Central de Atendimento à Mulher: Ligue 180
O Ligue 180 oferece acolhimento e apoio a mulheres em situação de violência, registrando e encaminhando denúncias aos órgãos competentes. Também recebe reclamações, sugestões e elogios sobre serviços de atendimento. O atendimento é gratuito, 24 horas por dia, todos os dias da semana, e está disponível em todo o território nacional e em outros países.
Delegacias Especializadas de Atendimento à Mulher (DEAMs)
As DEAMs são unidades da Polícia Civil especializadas no atendimento a mulheres em situação de violência, com atuação preventiva e repressiva.
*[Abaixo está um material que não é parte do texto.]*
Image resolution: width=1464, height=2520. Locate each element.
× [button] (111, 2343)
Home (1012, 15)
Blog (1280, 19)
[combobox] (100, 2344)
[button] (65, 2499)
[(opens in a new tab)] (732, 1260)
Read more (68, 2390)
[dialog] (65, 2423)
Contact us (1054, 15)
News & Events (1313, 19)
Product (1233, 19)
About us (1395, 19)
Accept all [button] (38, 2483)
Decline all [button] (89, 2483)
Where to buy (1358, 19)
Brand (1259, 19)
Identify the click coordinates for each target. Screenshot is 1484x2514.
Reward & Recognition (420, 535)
Suas ações envolvem prevenção, investigação e enquadramento legal, com base no respeito aos direitos humanos e aos princípios do Estado Democrático de Direito.
Núcleos ou Postos de Atendimento à Mulher em delegacias comuns
Esses núcleos funcionam dentro de delegacias convencionais, oferecendo atendimento especializado a mulheres em situação de violência, geralmente com equipe própria.
Defensorias Públicas e Defensorias da Mulher
As Defensorias da Mulher oferecem assistência jurídica e orientação a mulheres em situação de violência. São órgãos estatais que auxiliam cidadãs que não possuem condições econômicas de contratar advogados, ampliando o acesso à Justiça e garantindo o acompanhamento jurídico necessário.
Ouvidoria Nacional dos Direitos Humanos
Denúncias podem ser realizadas pelo site da Ouvidoria Nacional dos Direitos Humanos, disponível no portal do Governo Federal: https://www.gov.br/mdh/pt-br/ondh.
Medida protetiva
Em caso de necessidade, a vítima pode solicitar uma medida protetiva pelo aplicativo Maria da Penha Virtual, pelo telefone 197, ou diretamente em uma defensoria pública.